Microsoft Outlook Zero-Click vulnerability can be attacked by an audio file
Take action: It may be a good idea to read emails on the Webmail interface for a while, until Microsoft issues another patch for Outlook. And when the patch is issued, don't ignore it - patch immediately.
Learn More
Akamai's research team uncovered two significant security vulnerabilities in Microsoft Outlook that present a unique threat due to their potential to be exploited via a sound file.
- The first vulnerability, tracked as CVE-2023-35384 (CVSS score 5.4), involves a critical privilege escalation flaw in Outlook. This issue, initially patched by Microsoft in March, was later found to have a bypass, leading to a second patch. The flaw originates from a security oversight in Outlook, where the software fails to properly verify if a requested URL for a custom notification sound is from a secure source. Attackers can exploit this by embedding a Universal Naming Convention (UNC) path in an email, leading Outlook to retrieve a sound file from an unsafe internet location.
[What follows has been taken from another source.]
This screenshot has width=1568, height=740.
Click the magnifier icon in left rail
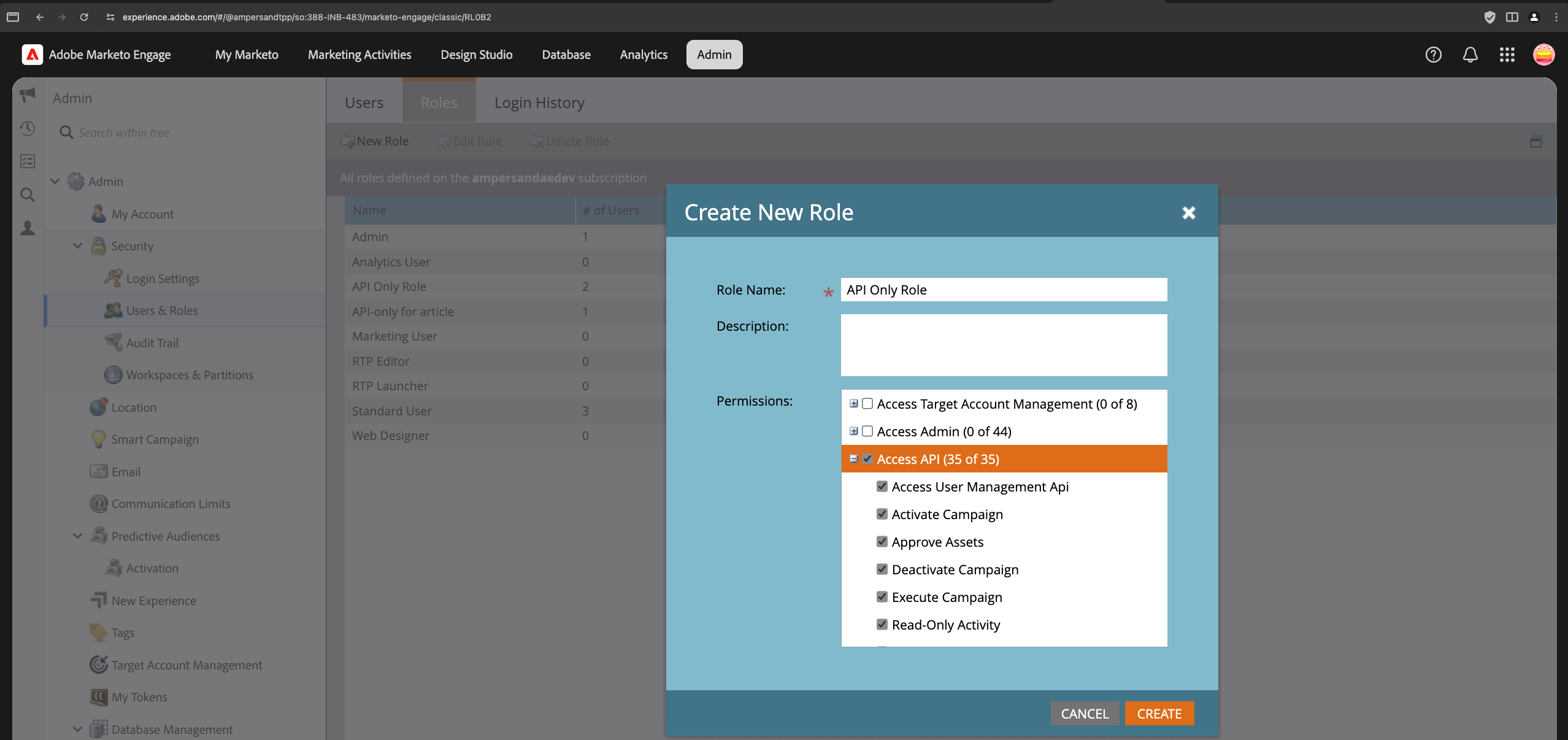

- The second vulnerability, tracked as CVE-2023-36710 (CVSS score 7.8), is a remote code execution (RCE) issue within a component of the Windows Media Foundation. This vulnerability is particularly concerning as it deals with how Windows processes sound files, and it can be triggered when an affected Outlook client automatically plays a malicious sound file.
By combining these two vulnerabilities, attackers can execute arbitrary code remotely on the victim's machine without any user interaction, hence the term "zero-click." The attack involves sending a specially crafted email that downloads a harmful sound file from an attacker-controlled server, which, when played, leads to code execution on the victim's device.
The security researcher from Akamai noted that while each vulnerability on its own might be considered weak, their combination against Outlook creates a potent zero-click RCE vulnerability.
Microsoft's response to these vulnerabilities involved issuing patches. However, the researchers at Akamai discovered a way to bypass the original patch for the CVE-2023-35384 vulnerability by adding a single character to a function in the Microsoft update, leading to the need for further patching. They suggested that removing the feature abused by attackers might be more effective than patching it, as the feature's complexity increases the attack surface.